**Selected passage**

· · · · ·

PMOY selection; royalism

Dan Stiffler calendar-girls@mindspring.com
Fri, 13 Jun 2003 03:12:04 -0400


On 6/12/03 3:36 PM, "Brian Sorgatz" <bsorgatz@hotmail.com> wrote:
 
> I thought that PMOY "elections" were understood to be advisory rather than
> authoritative.  When Lisa Matthews won the title in 1991, I remember
> PLAYBOY's spokespeople openly admitting to the press that Hef had the final
> say.  Frankly, that's the way I like it.  When it comes to PLAYBOY, I am
> truly a royalist.  Somehow, the apparently true elections for Cyber Girl and
> BOL Model of the Year strike me as being too much democracy.

I'm am not too sure what you mean by "understood to be advisory."
Certainly, in 1963 the statements in the magazine indicated that the readers
picked June Cochran as PMOY because the "editors" could not decide.  When we
consider that the magazine also was running an annual Jazz Poll at the time,
a poll wherein the votes tallied were actually listed in the magazine (at
least those musicians who received a hundred or more votes), then there was
an assumption of legitimacy to the PMOY playoff.  When June was called the
winner in May 1963, I didn't question the outcome.  I wasn't thinking about
lead time for a magazine's production when I was fourteen.  And, as I
suggested in my previous post, June was probably the reader's choice anyway
(but I seriously doubt that any votes mailed in for the March 1963 playoff
had been counted by the time of June's PMOY photo shoot).

· · · · ·

**Available data**
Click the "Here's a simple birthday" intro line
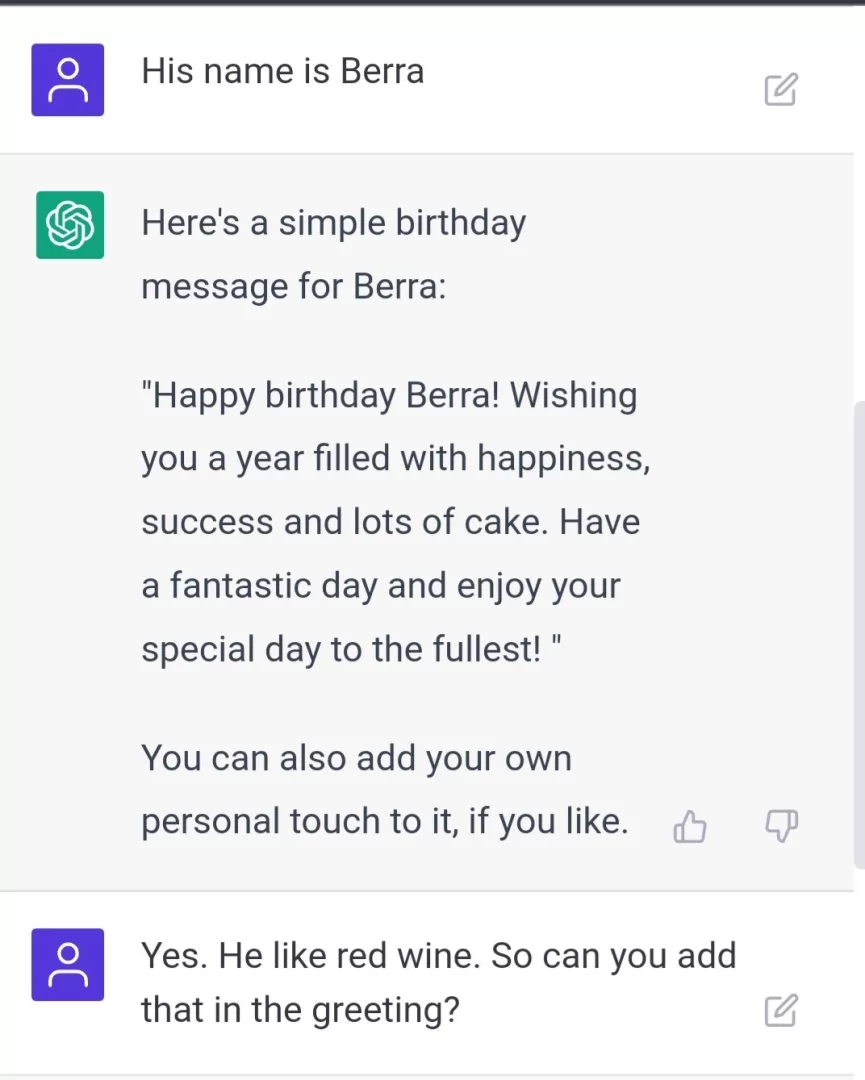click(333, 223)
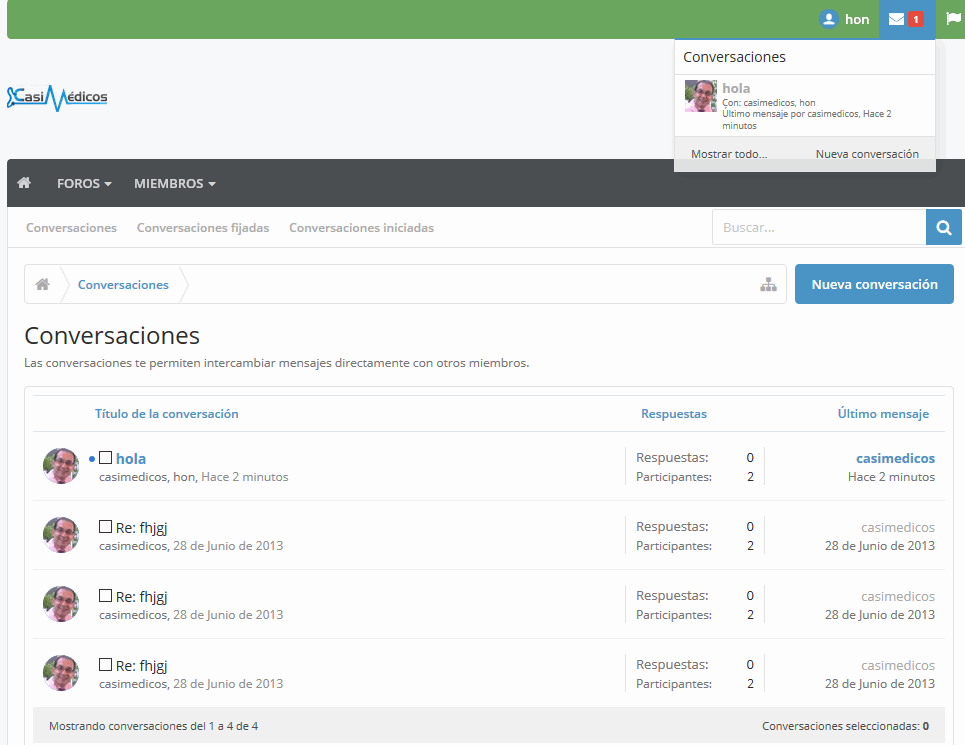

· · · · ·

**What this exercise asks**
A. Translate this sentence from the post on PMOY selection into Spanish: "When June was called the winner in May 1963, I didn't question the outcome."
B. Extend the post on PMOY selection with a few more sentences, picking up after its final one.

**Per-task answers**
A. Cuando June fue nombrada ganadora en mayo de 1963, no cuestioné el resultado.

B.
PLAYBOY would conduct two more PMOY playoffs in the sixties:  Jo Collins won
over China Lee and Astrid Schulz in 1965; Lisa Baker won over Susan Denberg
and Tish Howard in 1967.  I have no idea how legit those playoffs were.
Each PMOY did appear four issues--not two--after her playoff.  In between
those two playoffs, Allison Parks was named PMOY in 1966.  Allison was, of
course, one of Hef's primary girlfriends at the time.

When I said PMOY voting "fraud," I was thinking primarily of the phone polls
that PLAYBOY used to conduct, where it cost each caller a dollar to cast his
vote.  No matter what was "understood" about the process, this was
unequivocal fraud because not all of the playmates were eligible for the
title; thus, many voters were throwing away their dollars). Also, in some
years (such as 1997 with Victoria Silvstedt), the decision was made before
the polls even opened.  No "advice" needed.  Just how much reader "advice"
do you think went into this year's selection of Christina Santiago?  Yet
there was an cyber-club poll.

When Hef is no longer the final arbiter for PMOY, I would like to see the
playoff return.  I think it would be good for the magazine.  I know that
Penthouse does this currently (in fact, Victoria Zdrok is a playoff pet, or
so she told me at the recent Chi-GC); thus, PLAYBOY will probably shy away
from it for the "Penthouse" reason alone.  However, PLAYBOY did it back in
the sixties and, legit or not, I think it engaged the readers in a way that
the current system does not.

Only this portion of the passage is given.